Recent Corporate Video Shoot

I was recently called in by a local corporate media producer to provide a sound system and wireless package for a large corporation’s satellite videoconference.

It was to be produced at their local campus, in front of a live audience, and distributed by satellite to a number of other facilities both in the US and abroad.

The video was to open with the CEO walking along a long hallway adjacent to the auditorium, with the audio to be of him "thinking out loud" about his presentation as he approached the presentation hall.

There was not enough time to shoot this "pre-entrance" footage separately and edit into the final product, so the intro had to be shot live, to be heard and seen both by both the local and the remote audiences.

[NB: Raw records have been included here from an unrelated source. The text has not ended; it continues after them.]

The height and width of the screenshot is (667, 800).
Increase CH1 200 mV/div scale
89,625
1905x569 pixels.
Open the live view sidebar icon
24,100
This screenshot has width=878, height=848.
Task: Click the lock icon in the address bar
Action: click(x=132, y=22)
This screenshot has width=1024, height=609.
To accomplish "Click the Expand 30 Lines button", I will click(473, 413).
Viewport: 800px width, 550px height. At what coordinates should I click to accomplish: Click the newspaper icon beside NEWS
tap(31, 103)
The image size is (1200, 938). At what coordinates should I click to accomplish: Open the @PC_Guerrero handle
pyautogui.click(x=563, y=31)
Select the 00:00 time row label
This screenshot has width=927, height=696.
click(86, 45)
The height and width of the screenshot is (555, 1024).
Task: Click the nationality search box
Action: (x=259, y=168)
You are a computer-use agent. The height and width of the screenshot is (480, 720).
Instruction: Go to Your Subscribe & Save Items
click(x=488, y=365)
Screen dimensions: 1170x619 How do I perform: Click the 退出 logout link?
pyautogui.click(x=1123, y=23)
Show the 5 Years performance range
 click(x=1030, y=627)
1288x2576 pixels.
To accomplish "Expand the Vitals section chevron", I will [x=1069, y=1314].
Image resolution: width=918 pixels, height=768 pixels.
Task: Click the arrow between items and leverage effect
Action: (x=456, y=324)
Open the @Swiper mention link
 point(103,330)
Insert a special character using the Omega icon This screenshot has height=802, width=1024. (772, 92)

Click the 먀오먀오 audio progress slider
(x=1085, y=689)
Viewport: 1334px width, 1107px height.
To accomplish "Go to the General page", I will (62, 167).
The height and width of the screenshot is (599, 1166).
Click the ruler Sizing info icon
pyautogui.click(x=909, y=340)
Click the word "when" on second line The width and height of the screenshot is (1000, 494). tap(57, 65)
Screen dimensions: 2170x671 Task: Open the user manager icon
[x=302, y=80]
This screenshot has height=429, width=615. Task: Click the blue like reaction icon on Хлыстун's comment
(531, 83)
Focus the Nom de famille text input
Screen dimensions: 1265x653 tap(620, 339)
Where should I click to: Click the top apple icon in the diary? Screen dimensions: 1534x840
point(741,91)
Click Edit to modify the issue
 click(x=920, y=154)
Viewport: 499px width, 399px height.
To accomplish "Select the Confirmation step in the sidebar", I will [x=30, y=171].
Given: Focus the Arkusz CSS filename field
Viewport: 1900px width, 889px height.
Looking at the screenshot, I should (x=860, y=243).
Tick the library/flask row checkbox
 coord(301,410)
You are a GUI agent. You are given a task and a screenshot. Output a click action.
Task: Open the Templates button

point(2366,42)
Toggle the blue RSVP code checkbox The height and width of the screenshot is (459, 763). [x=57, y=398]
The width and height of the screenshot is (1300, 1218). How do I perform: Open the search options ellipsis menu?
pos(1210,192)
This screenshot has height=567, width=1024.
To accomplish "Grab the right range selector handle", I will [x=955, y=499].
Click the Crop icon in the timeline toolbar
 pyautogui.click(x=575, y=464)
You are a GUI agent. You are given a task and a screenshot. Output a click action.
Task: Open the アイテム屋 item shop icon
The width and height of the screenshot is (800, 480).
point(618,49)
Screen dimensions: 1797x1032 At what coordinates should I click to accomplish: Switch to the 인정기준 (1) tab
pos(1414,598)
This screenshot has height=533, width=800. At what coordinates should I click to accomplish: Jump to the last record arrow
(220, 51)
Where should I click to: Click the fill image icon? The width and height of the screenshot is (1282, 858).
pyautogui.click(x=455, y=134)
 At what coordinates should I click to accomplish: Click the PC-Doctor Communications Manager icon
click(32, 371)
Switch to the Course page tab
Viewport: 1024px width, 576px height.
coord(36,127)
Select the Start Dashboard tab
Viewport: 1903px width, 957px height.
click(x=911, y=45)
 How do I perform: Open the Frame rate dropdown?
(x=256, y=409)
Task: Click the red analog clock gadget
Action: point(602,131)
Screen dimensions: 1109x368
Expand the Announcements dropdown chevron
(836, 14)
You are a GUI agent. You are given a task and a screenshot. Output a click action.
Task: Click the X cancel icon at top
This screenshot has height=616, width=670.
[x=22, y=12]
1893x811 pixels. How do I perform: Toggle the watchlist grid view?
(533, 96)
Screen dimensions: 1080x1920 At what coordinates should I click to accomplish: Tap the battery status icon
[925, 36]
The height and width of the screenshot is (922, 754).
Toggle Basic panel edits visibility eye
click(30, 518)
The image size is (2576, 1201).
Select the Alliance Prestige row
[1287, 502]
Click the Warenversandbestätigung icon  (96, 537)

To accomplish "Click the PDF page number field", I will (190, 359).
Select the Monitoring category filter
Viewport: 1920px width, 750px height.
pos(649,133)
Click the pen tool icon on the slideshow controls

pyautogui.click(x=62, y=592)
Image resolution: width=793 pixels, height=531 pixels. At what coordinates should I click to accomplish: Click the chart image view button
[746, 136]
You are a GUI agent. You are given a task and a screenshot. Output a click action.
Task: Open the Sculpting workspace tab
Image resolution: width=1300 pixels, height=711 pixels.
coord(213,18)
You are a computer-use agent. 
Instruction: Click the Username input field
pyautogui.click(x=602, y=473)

The building had shielding in the walls to prevent rf interference from all the computer wiring running through the facility and it meant that the signal from the CEO’s wireless lavaliere was intermittent, at best, when it arrived at the receiver in the auditorium

Since we were using frequency-agile wireless mics, I was able to tune multiple receivers (we used three) all to the same frequency-the one that was used by the CEO’s lavaliere. We placed the receivers in different locations along the hallway and hard wired them back to my mixing position.

All I had to do was listen, via headphones, to the outputs of the multiple receivers and crossfade from one to another as he moved along the hallway. The CEO was not encumbered by multiple lavalieres and transmitters and the video producer was able to get the clean look he wanted, with just one, almost invisible lavaliere, clipped to the CEO’s tie.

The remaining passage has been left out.